▶ **Work to complete**
Can you pick up the piece below about Villa Marista prison in Cuba and continue it from its final sentence?

▶ **Excerpted passage**

At Repression’s Ground Zero / Lilianne Ruiz
Posted on April 23, 2014

The first time I set foot in that scary place called Villa Marista,
similar to Lubyanka Prison in the now fortunately disappeared Soviet
Union, it was by my own will. I accompanied Manuel Cuesta Morúa to see
Investigator Yurisan Almenares, in charge of Case No. 5, 2014, against
Cuesta Morúa, after he was arbitrarily arrested on 26 January of this
year to keep him from participating as an organizer of the 2nd
Alternative Forum to the CELAC (Community of Latin American and
Caribbean States) Forum, held in Havana.

His detention ended 4 days later with the notification of a
precautionary measure that was never delivered, but that obliged him to
go to a Police Station every Tuesday and sign the document, for the
supposed crime of Diffusion of False News Against International Peace.

But the precautionary measure was only shown to the eyes of the person
it concerned once: on 30 January when he was released. In practice,
Cuesta Morua was signing an unofficial paper. Imprecision characterized
the situation from the beginning. The reasons for the arrest and the
case they sought to bring against him had no direct relationship, which
shows that the old school mafia of the Castro regime still rules in
Cuba: studying the penal code in order to destroy their adversaries,
manipulating the law until the punishment proves your guilt.

In Villa Marista I wanted to see the face of someone working there
inflicting pain on other human beings. Punishing them, not for violating
universal law, which could not exceed the measure of punishment, but for
not expressing loyalty to the Castro regime.

For some reason I connected with the mother of Pedro Luis Boitel, who I
saw in a documentary titled “No One Listens.” She said that her son,
having been persecuted in the Batista era, always found a door to knock
on, an opportunity to save himself from death. But in the times of Fidel
Castro is wasn’t like that, and Boitel died after a hunger strike,
imprisoned in the cruelest and most degrading conditions, in La Cabaña
Prison.

Those were the times when the International Left granted the Cuban
government impunity so that it could improvise a vast record of human
rights violations. And Cuban society, terrorized, also looked the other
way: escaping to the United States, while “going crazy” to step foot on
the land of liberty. It’s not very different today.

Villa Marista is a closed facility. It can’t be visited by an inspector
from the Human Rights Council, nor from representatives of civil society
organizations–dissident and persecuted–to ensure that they are not
practicing any kind of torture against the prisoners and are respecting
all their rights. The government has signed some protocols and declares
itself against torture, but we don’t believe in the government and those
who have passed through Villa Marista’s cells bear witness that they do
torture them there to the point of madness in order to destroy the
internal dissidence.

▶ **Dataset excerpts**
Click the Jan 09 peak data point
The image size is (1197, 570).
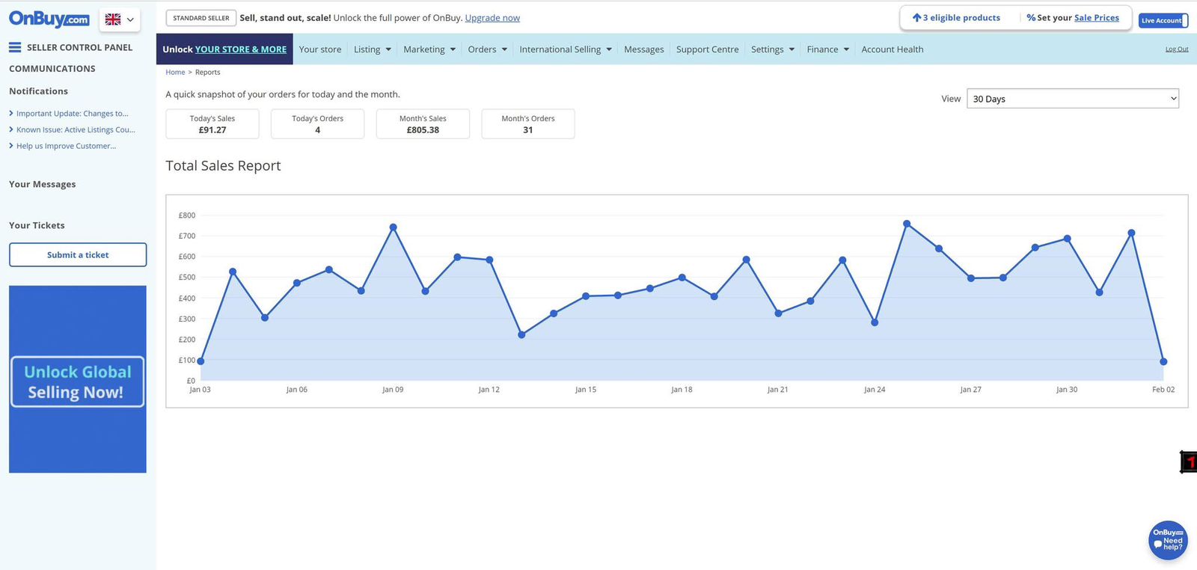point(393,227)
==
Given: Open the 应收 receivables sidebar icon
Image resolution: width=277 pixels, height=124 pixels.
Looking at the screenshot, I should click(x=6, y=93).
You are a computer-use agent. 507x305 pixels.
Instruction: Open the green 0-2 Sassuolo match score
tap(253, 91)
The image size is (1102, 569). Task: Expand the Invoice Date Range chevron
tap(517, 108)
--
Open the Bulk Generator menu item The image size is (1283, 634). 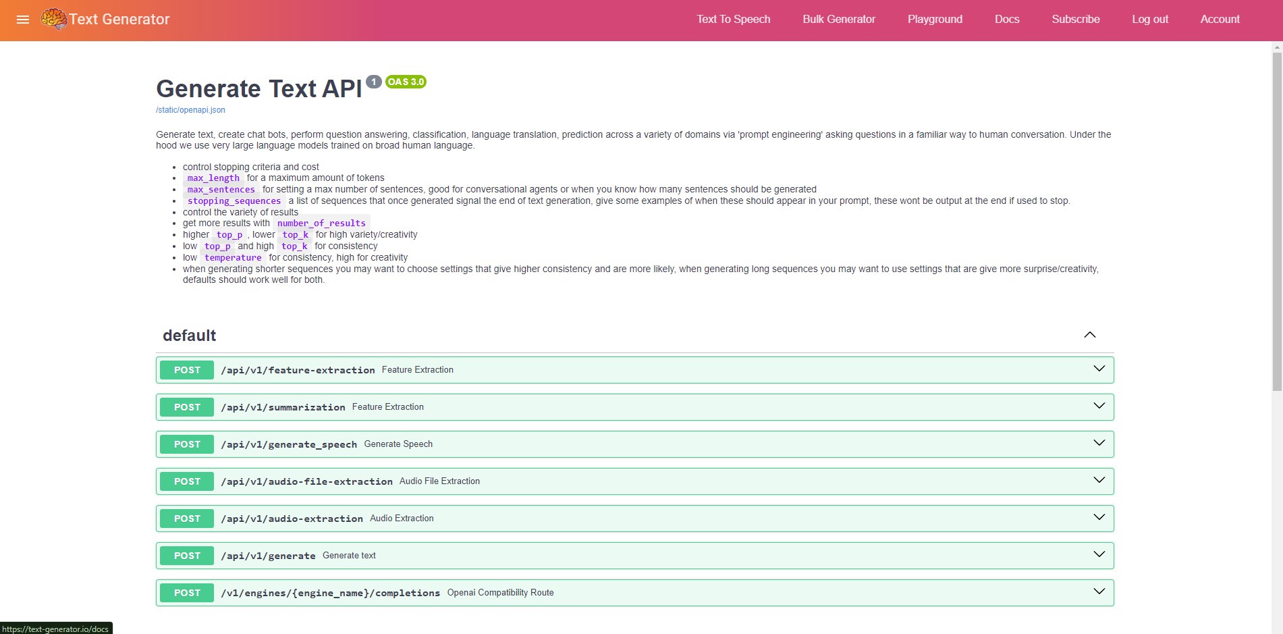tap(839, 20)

▶ **Response to this exercise**
And if someone accuses me of not having evidence, I tell them that’s the
point, that it is precisely for this that the Cuban government opens its
jails to the press, not controlled by them, and to the international
inspectors and Independent Civil Society, because what the Castros
present is fabricated by the regime itself.

Not only the dissidents are tortured. Nor do we know if it’s only with
“soft torture” which is still torture. Also there are workers who make a
mistake and are accused of sabotage, without being able to demand their
inalienable rights or defend themselves against such accusations.

It made me want to open doors, to be very strong and kick them all down.
To find a legal resource for the Cuban people to investigate–and the
right to presumption of innocence–all those who work there. Even the
cooks, responsible for having served cabbage with pieces of cockroach to
a friend’s relative, a simple worker, who was kept there for long
unforgettable days, who was interrogated like in the inquisition to
extract a false confession from him. They didn’t even let him sleep.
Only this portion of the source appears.